Here, we describe EasyCodeML, a program that provides a user‐friendly interface for setting up complex analyses of selection in CodeML. In addition to a custom mode in which all parameters can be adjusted to meet the requirements of the user, EasyCodeML offers a preset mode that allows the construction of a pipeline from input to output (Supporting information Figure S1).
2. IMPLEMENTATION
EasyCodeML provides two different running modes. The first is the preset mode (Figure 1a), in which all key parameters of the nested models are built‐in and which has pipelines for the selection analyses (Table 2). The nested models include the site models (M0 vs. M3, M1a vs. M2a, and M7 vs. M8), branch models (M0 vs. two‐ratio model), branch‐site models (Model Anull vs. Model A), and clade models (M2a_rel vs. CmC). The default settings in the control files for these pairs of nested models are given in Supporting information Tables S1–S4.
Figure 1.
Screenshot of the main interface of EasyCodeML under the (a) preset and (b) custom running modes. In the preset mode, all key parameters of the nested models are built‐in and there is a pipeline from data input to the output of results. In the custom mode, the parameters of any codon‐based model can be modified to meet the requirements of the user
Table 2.
Codon‐based models available in EasyCodeML
| Codon‐based models | Running mode | Nested models (null vs. alternative) | |
|---|---|---|---|
| Preset | Custom | ||
| Site models | |||
| M0 (one‐ratio) | ✓ | ✓ | M3 versus M0 a |
| M1 (nearly neutral) | ✓ | ✓ | M1a versus M2a |
| M2a (positive selection) | ✓ | ✓ | M7 versus M8 |
| M3 (discrete) | ✓ | ✓ | M8a versus M8 |
| M7 (beta) | ✓ | ✓ | |
| M8 (beta and ω > 1) | ✓ | ✓ | |
| M8a (beta and ω = 1) | ✓ | ✓ | |
| Branch model | |||
| One‐ratio model (M0) | ✓ | ✓ | M0 versus BM |
| Two‐ratio model (BM) | ✓ | ✓ | M0 versus FM |
| Free‐ratio model (FM) | × | ✓ | |
| Branch‐site models | |||
| Model Anull | ✓ | ✓ | Model Anull versus Model A |
| Model A | ✓ | ✓ | |
| Clade models | |||
| M2a_rel | ✓ | ✓ | M2a_rel versus CmC |
| CmC | ✓ | ✓ | |
The M0–M3 comparison does not allow detection of positive selection.

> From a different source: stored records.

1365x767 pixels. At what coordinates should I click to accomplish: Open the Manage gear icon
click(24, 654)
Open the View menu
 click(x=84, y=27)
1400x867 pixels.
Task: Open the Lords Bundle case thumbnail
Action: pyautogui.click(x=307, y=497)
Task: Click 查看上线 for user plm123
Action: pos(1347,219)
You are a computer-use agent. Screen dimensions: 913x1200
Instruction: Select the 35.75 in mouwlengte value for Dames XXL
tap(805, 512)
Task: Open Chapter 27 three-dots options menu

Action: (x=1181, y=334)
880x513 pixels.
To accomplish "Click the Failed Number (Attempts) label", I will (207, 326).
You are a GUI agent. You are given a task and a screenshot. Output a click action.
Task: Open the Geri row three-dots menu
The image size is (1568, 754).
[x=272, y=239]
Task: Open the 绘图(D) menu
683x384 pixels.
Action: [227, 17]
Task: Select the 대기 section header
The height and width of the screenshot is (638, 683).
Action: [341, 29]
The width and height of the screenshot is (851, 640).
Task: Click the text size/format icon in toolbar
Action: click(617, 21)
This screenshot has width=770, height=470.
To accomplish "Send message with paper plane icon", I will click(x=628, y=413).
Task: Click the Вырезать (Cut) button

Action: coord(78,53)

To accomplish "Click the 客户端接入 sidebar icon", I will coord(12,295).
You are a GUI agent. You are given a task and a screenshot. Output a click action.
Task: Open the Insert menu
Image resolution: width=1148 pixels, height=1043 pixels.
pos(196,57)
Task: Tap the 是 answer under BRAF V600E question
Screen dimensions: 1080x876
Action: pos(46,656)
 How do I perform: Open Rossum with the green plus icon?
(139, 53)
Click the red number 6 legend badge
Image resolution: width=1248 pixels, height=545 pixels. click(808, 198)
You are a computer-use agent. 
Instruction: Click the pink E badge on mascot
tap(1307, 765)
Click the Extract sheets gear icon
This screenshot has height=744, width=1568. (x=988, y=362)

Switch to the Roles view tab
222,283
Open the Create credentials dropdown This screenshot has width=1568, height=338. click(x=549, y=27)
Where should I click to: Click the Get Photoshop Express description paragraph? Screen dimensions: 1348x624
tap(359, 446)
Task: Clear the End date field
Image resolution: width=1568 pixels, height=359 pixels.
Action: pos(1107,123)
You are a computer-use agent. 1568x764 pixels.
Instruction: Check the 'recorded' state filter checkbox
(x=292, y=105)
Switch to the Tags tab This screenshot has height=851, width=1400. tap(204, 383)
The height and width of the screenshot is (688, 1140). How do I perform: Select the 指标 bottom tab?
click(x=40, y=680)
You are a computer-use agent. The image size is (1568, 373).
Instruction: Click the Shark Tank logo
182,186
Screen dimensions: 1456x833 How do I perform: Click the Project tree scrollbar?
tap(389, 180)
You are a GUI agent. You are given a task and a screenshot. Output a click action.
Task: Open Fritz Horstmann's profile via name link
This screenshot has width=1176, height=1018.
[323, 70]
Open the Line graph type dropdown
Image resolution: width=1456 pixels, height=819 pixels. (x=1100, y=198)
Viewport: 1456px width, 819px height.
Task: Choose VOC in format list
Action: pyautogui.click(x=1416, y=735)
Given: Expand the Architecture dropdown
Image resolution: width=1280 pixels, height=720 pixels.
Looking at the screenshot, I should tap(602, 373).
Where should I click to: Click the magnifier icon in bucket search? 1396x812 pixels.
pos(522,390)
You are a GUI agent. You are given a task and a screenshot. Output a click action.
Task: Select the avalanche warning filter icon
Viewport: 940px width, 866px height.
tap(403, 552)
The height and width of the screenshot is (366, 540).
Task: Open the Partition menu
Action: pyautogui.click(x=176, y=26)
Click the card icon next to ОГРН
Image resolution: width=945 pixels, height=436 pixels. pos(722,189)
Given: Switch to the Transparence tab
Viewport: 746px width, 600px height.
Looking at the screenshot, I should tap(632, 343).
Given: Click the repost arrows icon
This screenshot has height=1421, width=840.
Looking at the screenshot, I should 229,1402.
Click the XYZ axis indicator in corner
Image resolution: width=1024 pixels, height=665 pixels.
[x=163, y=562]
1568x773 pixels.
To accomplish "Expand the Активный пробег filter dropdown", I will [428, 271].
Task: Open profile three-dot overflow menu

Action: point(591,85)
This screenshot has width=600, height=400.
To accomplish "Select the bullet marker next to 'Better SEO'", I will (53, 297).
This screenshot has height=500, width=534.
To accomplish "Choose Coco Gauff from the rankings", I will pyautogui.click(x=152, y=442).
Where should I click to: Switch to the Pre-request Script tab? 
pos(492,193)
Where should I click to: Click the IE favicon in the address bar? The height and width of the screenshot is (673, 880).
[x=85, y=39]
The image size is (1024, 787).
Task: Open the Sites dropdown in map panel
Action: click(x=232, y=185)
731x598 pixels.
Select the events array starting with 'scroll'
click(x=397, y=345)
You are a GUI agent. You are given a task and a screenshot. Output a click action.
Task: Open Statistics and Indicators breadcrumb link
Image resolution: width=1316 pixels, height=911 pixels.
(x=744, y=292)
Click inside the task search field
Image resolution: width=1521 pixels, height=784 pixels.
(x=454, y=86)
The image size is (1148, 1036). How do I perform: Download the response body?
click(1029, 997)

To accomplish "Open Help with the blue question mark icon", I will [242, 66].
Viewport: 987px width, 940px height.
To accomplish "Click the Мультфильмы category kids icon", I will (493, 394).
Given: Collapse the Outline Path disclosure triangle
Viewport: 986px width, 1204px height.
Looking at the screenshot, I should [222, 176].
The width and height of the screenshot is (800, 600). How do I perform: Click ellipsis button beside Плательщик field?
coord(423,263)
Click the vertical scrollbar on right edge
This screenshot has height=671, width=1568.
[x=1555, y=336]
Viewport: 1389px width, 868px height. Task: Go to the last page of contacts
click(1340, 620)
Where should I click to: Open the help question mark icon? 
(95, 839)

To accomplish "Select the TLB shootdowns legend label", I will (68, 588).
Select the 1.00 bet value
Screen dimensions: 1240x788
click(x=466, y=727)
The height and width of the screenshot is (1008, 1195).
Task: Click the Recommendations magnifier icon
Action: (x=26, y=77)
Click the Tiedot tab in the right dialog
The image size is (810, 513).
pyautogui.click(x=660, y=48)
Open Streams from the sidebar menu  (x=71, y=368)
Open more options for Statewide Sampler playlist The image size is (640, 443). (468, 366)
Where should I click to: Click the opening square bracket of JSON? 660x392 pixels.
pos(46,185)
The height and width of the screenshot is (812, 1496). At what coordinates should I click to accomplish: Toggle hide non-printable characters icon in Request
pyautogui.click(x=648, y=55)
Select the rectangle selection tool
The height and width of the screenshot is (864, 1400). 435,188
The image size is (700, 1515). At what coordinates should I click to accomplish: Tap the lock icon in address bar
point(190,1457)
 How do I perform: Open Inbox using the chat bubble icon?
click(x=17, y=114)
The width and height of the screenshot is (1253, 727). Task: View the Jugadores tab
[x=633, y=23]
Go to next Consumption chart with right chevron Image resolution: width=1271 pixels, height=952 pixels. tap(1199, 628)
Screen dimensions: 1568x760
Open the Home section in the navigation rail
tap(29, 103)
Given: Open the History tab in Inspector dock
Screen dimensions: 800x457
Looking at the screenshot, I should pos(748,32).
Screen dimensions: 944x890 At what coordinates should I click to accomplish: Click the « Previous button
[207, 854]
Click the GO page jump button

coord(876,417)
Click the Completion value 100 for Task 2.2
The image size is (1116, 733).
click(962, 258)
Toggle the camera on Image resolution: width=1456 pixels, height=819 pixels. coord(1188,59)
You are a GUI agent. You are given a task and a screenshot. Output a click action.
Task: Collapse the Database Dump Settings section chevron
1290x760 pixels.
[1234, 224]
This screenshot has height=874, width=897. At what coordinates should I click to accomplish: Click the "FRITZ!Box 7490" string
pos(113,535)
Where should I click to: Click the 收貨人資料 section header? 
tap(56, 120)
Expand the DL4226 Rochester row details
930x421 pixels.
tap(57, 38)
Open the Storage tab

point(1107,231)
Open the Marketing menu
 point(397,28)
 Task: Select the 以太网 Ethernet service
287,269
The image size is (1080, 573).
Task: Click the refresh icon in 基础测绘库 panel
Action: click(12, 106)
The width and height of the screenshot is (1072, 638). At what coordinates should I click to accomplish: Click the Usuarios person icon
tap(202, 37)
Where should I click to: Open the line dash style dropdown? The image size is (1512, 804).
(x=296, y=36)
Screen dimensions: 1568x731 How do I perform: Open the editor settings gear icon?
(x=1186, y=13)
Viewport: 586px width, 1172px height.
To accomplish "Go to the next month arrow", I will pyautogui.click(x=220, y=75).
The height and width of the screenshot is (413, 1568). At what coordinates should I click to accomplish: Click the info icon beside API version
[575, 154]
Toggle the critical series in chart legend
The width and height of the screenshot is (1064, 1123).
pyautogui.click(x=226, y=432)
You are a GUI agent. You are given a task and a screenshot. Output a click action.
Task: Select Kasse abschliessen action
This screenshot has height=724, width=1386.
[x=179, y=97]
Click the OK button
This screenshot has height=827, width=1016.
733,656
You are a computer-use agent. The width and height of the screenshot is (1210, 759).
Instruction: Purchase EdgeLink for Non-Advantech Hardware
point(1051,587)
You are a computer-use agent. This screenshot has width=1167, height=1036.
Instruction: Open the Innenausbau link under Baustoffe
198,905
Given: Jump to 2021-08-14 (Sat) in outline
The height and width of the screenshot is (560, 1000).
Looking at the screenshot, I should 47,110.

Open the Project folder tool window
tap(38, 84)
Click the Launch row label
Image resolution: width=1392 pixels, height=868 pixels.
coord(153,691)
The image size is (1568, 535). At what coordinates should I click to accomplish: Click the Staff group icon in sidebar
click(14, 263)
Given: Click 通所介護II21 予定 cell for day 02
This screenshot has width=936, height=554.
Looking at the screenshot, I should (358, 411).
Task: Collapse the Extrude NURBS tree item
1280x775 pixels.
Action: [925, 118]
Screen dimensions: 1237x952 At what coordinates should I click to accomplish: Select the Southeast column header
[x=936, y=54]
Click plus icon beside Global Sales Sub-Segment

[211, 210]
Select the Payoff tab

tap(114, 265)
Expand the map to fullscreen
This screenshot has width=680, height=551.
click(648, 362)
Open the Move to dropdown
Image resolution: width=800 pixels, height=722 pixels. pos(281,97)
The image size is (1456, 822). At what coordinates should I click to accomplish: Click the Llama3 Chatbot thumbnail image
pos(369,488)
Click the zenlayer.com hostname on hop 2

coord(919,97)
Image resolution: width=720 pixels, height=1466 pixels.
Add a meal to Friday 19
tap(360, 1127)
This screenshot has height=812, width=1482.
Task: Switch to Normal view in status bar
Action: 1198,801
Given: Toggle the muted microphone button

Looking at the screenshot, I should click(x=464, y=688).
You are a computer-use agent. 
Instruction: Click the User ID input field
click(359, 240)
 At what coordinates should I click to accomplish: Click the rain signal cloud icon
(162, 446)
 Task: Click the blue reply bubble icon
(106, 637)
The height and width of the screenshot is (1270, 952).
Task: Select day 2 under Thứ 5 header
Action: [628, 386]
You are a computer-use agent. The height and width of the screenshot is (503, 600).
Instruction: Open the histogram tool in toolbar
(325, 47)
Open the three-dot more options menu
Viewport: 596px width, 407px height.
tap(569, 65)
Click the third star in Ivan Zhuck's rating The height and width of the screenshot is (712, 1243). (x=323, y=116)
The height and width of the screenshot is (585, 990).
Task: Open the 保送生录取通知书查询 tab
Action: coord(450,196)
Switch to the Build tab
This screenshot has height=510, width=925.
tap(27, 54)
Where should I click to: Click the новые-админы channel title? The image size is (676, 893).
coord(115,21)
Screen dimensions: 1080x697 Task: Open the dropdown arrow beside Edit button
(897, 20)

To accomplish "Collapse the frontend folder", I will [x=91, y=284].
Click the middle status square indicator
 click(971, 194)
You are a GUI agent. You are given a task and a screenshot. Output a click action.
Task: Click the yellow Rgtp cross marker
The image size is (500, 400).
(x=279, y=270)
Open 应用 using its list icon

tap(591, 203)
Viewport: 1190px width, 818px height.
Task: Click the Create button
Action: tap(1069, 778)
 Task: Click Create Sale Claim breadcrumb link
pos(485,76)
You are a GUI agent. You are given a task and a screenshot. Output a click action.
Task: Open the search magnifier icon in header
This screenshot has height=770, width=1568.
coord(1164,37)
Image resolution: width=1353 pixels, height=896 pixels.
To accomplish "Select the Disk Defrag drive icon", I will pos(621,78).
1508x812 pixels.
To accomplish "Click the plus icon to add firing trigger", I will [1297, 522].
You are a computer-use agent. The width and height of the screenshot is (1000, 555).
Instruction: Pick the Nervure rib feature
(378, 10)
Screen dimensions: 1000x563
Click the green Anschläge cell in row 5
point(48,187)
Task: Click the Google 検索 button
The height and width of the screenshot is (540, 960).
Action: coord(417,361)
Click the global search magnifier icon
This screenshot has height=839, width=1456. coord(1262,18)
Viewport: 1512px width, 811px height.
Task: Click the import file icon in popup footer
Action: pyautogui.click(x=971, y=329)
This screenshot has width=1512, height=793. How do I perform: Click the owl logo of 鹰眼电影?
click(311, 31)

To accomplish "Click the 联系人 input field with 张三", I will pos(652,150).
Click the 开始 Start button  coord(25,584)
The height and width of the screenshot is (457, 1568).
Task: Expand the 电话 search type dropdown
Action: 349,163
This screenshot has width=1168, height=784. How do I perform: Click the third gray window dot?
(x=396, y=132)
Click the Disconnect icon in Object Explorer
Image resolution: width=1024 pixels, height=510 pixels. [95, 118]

The second running mode is the custom mode for experienced users (Figure 1b). As with pamlX, the parameters for any codon‐based model can be modified to meet different requirements. Notably, a utility named “control file viewer” is integrated in the custom running mode in EasyCodeML. This includes all of the described codon‐based models, with preoptimized parameters.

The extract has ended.